Give everything from the line containing "Task: Toggle the lock on the 战术匕首 slot" down to the line containing "pos(241,281)", both included, as a numbered list, with blank lines skipped and the pictures left out.

EXTRACTED MATERIAL:

::::

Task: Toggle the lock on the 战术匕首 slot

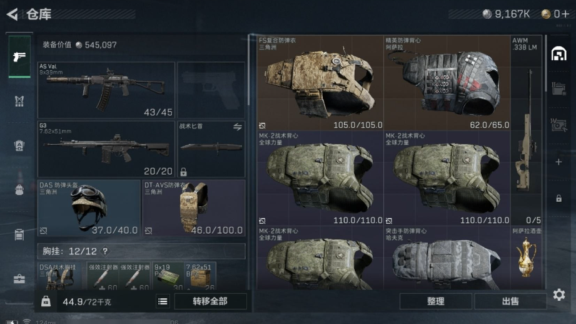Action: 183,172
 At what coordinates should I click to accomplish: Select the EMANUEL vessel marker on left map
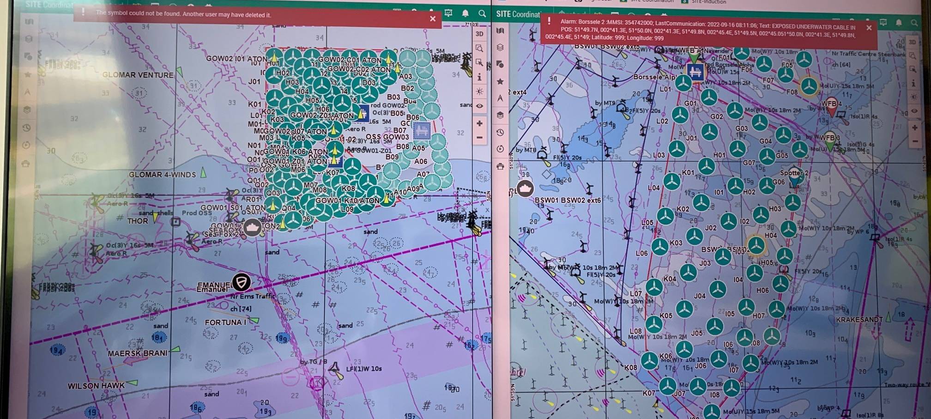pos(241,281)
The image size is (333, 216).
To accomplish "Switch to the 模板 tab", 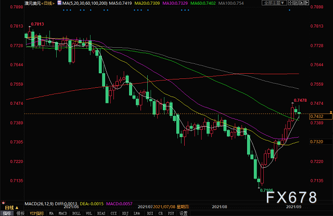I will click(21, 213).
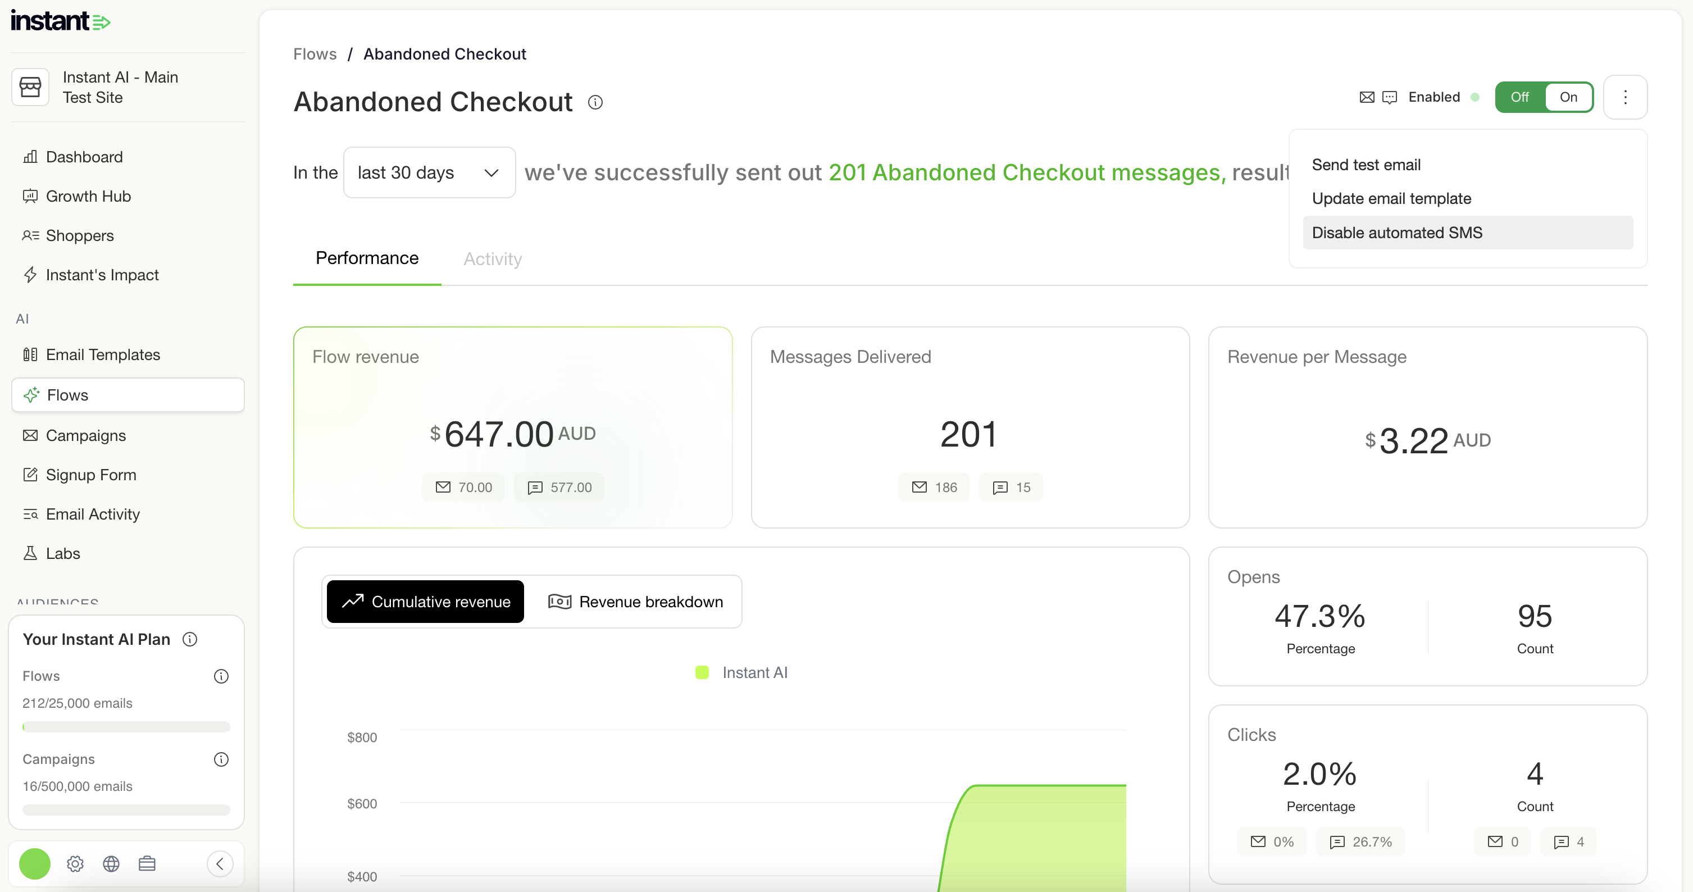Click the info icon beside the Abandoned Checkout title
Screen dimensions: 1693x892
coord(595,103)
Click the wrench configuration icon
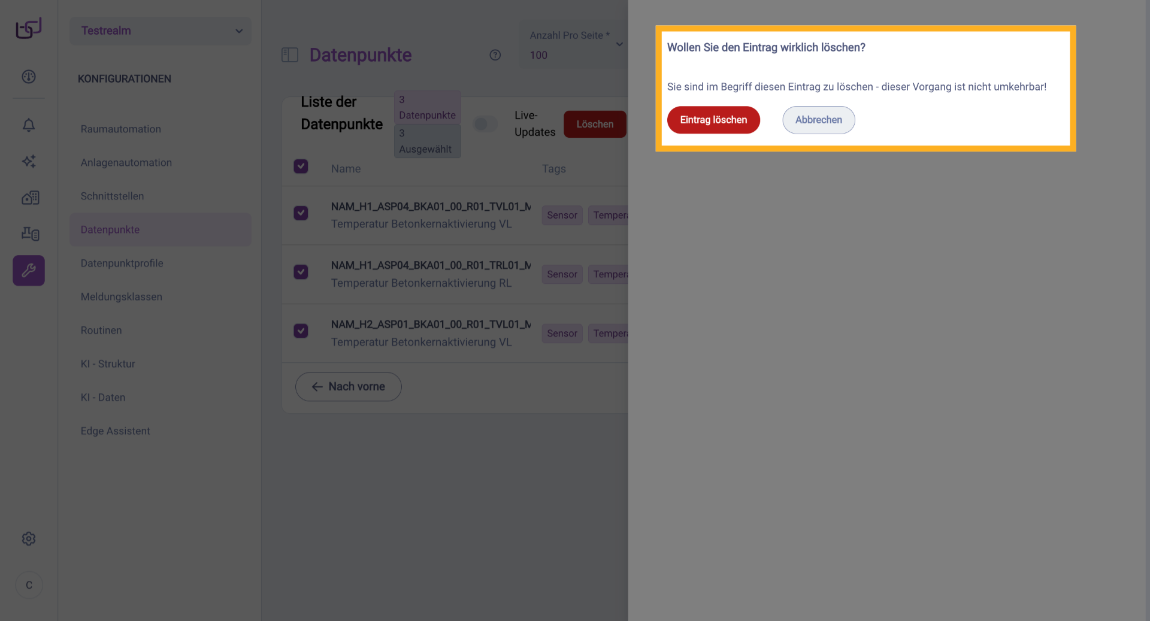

::::

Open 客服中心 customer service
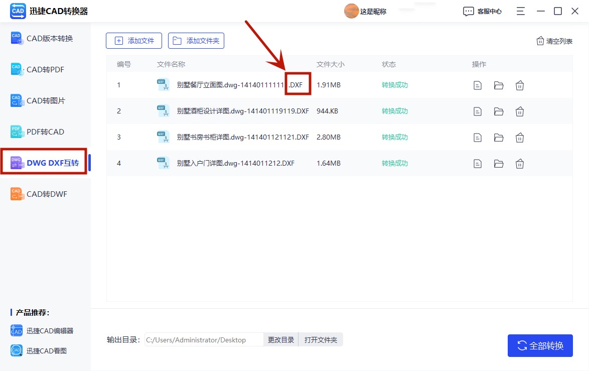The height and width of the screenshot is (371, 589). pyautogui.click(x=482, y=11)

::::

ANSWER BELOW:
1. Task: Toggle the lock on the 战术匕首 slot
2. Action: 183,172
3.  At what coordinates should I click to accomplish: Select the EMANUEL vessel marker on left map
4. pos(241,281)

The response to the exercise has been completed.